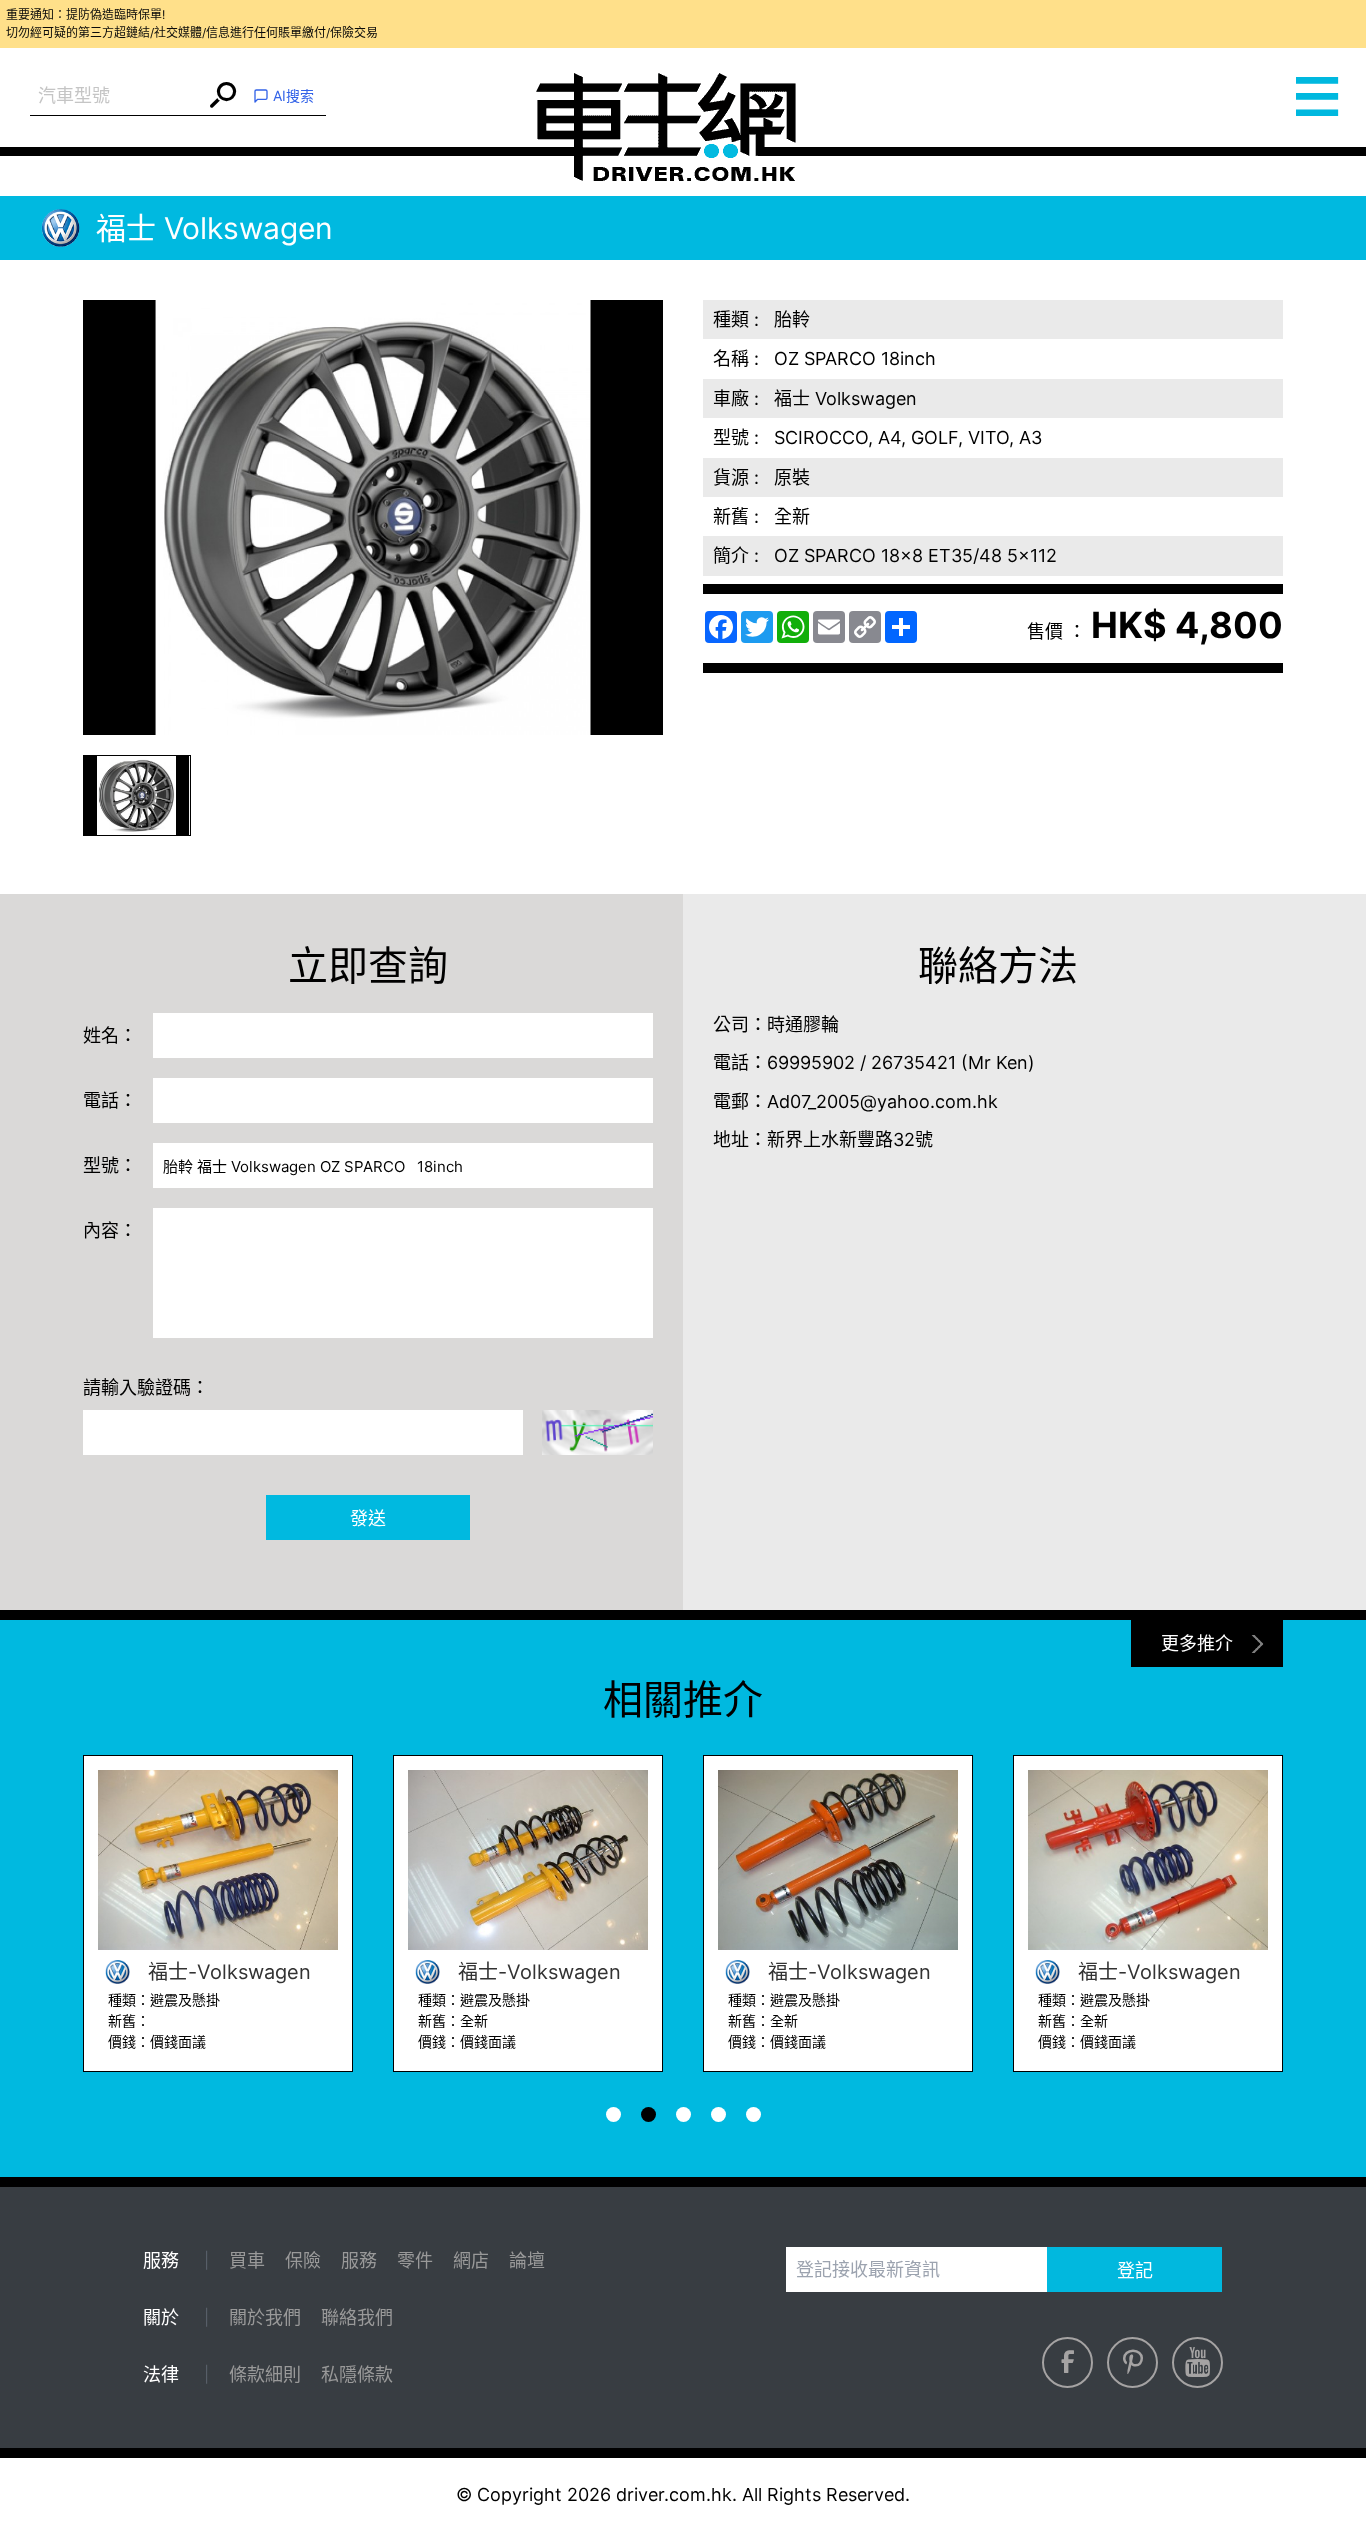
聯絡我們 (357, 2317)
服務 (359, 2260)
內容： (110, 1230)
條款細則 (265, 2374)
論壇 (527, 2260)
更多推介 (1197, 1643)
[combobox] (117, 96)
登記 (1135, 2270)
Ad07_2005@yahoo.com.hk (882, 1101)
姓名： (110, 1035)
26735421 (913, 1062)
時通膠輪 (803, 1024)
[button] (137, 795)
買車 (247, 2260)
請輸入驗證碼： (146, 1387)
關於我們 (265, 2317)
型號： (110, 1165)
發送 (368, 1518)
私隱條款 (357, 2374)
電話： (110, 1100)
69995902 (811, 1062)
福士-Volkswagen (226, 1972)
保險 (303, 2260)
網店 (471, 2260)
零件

* _The problem_
Looking at the records above, please output exactly the lines that run from the one holding "論壇 (527, 2260)" to the final line, and only those.

* _Response box_
論壇 (527, 2260)
更多推介 (1197, 1643)
[combobox] (117, 96)
登記 (1135, 2270)
Ad07_2005@yahoo.com.hk (882, 1101)
姓名： (110, 1035)
26735421 (913, 1062)
時通膠輪 (803, 1024)
[button] (137, 795)
買車 (247, 2260)
請輸入驗證碼： (146, 1387)
關於我們 (265, 2317)
型號： (110, 1165)
發送 (368, 1518)
私隱條款 (357, 2374)
電話： (110, 1100)
69995902 (811, 1062)
福士-Volkswagen (226, 1972)
保險 (303, 2260)
網店 (471, 2260)
零件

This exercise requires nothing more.